I am looking at the proof of the following theorem and I have some questions.
The theorem is the following:
On the assumption that all permutations of a sequence of $n$ elements are equally likely to appear as input, any decision tree that sorts $n$ elements has an expected depth of at least $\log n!$.
The proof is the following:
Let $D(T)$ be the sum of the depths of the leaves of a binary rtee $T$.
Let $D(m)$ be the smallest value of $D(T)$ taken over all binary trees $T$ with $m$ leaves.
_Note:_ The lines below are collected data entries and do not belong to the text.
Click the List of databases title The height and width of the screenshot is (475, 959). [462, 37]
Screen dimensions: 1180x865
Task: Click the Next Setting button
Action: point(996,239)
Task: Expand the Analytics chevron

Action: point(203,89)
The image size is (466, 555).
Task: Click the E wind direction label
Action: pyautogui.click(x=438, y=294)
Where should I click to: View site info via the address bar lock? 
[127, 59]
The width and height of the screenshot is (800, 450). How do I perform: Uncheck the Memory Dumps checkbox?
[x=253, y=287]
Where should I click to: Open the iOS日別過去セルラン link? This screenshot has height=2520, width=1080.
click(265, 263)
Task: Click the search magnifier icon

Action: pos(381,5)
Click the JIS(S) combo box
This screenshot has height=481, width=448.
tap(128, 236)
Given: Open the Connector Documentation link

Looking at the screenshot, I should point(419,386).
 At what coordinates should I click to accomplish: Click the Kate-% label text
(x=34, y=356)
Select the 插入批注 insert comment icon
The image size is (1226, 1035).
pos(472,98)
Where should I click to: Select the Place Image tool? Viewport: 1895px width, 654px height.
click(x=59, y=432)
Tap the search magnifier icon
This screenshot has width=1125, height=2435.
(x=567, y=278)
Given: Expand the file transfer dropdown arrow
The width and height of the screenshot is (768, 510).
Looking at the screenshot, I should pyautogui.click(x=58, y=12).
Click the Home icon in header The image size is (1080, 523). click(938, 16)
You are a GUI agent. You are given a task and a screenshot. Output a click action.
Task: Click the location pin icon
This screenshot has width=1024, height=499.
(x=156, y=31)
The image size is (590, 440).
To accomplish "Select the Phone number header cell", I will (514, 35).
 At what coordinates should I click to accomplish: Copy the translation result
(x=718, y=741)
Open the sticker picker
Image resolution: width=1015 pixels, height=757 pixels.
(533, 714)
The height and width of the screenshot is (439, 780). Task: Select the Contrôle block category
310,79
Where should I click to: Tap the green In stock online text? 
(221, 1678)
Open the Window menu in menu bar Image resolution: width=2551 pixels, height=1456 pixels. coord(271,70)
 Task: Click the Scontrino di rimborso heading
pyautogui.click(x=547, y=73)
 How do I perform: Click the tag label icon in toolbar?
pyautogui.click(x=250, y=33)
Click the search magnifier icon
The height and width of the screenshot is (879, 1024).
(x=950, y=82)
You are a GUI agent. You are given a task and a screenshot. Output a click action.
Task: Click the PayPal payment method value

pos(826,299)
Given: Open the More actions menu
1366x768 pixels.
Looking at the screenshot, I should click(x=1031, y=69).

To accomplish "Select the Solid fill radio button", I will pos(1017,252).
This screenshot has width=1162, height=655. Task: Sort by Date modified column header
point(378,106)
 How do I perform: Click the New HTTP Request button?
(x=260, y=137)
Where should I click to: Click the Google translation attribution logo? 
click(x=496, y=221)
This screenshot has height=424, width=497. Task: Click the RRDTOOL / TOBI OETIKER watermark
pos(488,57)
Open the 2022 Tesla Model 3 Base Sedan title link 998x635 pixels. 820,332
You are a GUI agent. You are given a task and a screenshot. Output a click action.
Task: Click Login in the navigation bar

We shall show, by induction on $m$, that $D(m) \geq m \log m$.
The basis, $m=1$, is trivial.
Now, assume the inductive hypothesis is true for all values of $m$ less than $k$.
Consider a decision tree $T$ with $k$ leaves.
$T$ consists of a root having a left subtree $T_{i}$ with $i$ leaves and a right subtree $T_{k-i}$ with $k-i$ leaves for some $i$, $1 \leq i \leq k$.
Clearly, $$D(T)=i+D(T_{i})+(k-i)+D(T_{k-i})$$
Therefore, the minimum sum is given by $$D(k)=MIN_{1 \leq i \leq k} [k+D(i)+D(k-i)] \ \ \ \ (*)$$
Invoking the inductive hypothesis, we obtain from $(*)$ $$D(k) \geq k+MIN_{1 \leq i \leq k} [i \log i+(k-i \log (k-i)]$$
It is easy to show that the minimum occurs at $i=k/2$. Thus $$D(k) \geq k+k \log \frac{K}{2}=k \log k$$
We conclude that $D(m) \geq m \log m$ for all $m \geq 1$.
Now we claim that a decision tree $T$ sorting $n$ random elements has at least $n!$ leaves.
Moreover, exactly $n!$ leaves will have probability $1/n!$ each, and the remaining leaves will have probability zero.
We may remove from $T$ all vertices that are ancestors only of leaves of probability zero, without changing the expected depth of $T$.
We are thus left with a tree $T'$ having $n!$ leaves each of probability $1/n!$.
Since $D(T') \geq n! \log n!$, the expected depth of $T'$ (and hence of$T$) is at least $(1/n!)n! \log n!=\log n!$.
$$$$
My questions are the following:
- Why do we want to show, by induction, that $D(m) \geq m \log m$ ??
- When we consider a decision tree $T$ with $k$ leaves where $T_{i}$ is the left subtree with $i$ leaves and $T_{k-i}$ is the right subtree with $k-i$ leaves, why does it stand that $$D(T)=i+D(T_{i})+(k-i)+D(T_{k-i})$$ ??
- How do we conlcude that the minimum sum is given by $$D(k)=MIN_{1 \leq i \leq k} [k+D(i)+D(k-i)]$$ ??
- How do we obtain, from the inductive hypothesis, that $$D(k) \geq k+MIN_{1 \leq i \leq k} [i \log i +(k-i) \log (k-i) ]$$ ??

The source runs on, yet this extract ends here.